The real performances of ventilation systems on site remains a challenge in practice. One of the most common reasons for complaints by the building occupants is the acoustic discomfort. Mechanical ventilation often produces too high levels of noise, mainly coming from the fans.
Although several good practice recommendations are theoretically known to limit the noise generation by mechanical ventilation systems, the acoustical performance of real ventilation systems on site seems uncontrolled and unexpected.
This paper presents a case study for the optimisation of a mechanical ventilation system in a dwelling. The aim was to identify points of attention for the improvement of both the acoustical and electrical performance of the system in practice.
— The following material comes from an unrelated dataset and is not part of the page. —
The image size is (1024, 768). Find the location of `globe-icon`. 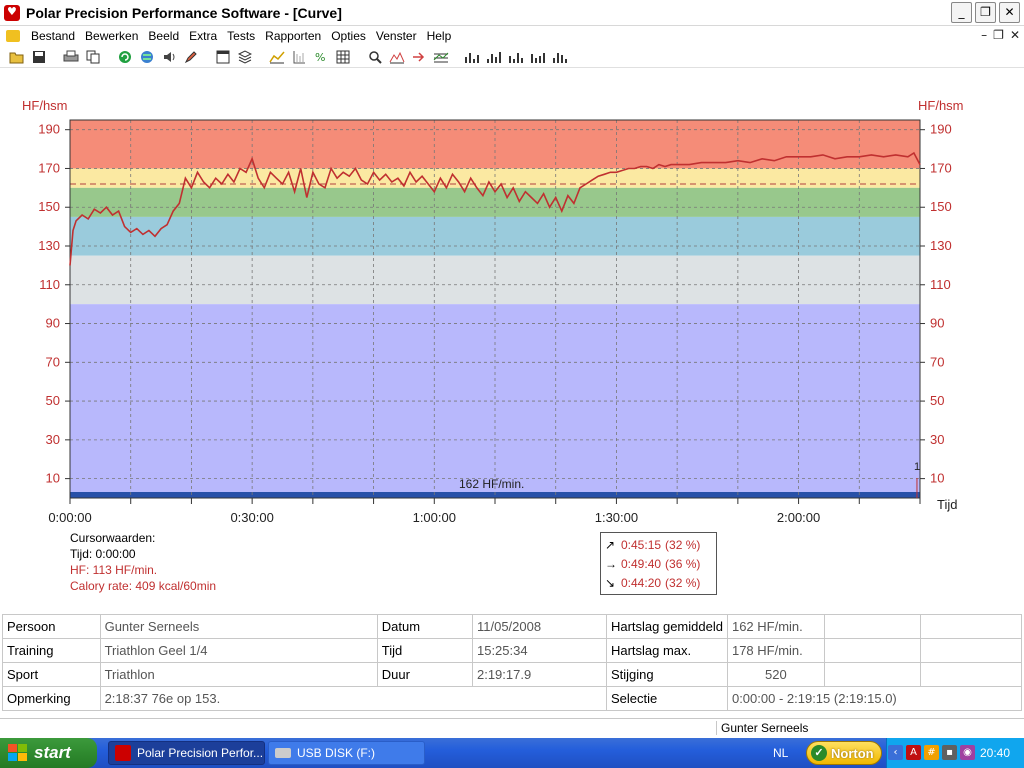

globe-icon is located at coordinates (147, 57).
The noise levels in the dwelling as well as the power input and the flowrates have been measured before and after several steps of optimisation of the ventilation system. The fan and the ductworks remained mainly unchanged.
The noise levels measured in the dwelling before the optimisation largely exceeded the requirements of the Belgian standard NBN S 01-400-1, for example 42 dB in the living room against 30 dB required.
After all the optimisation steps, the noise levels as well as the power input of the system significantly decreased. The main sources of improvement have been identified as the removal of acoustical dampers in the duct behind the air terminal devices, the replacement of externally mounted air transfer devices and air terminal devices with lower pressure drops, and better adjustment of the air terminal devices. Adding primary sound attenuator to the part of the ductwork which was not yet equipped allowed to further improve the acoustic performances in the rooms.
This case study demonstrated that large improvements of the acoustical and electrical performances of the mechanical ventilation system were possible with only limited modifications and keeping the fan and the ductwork mainly unchanged.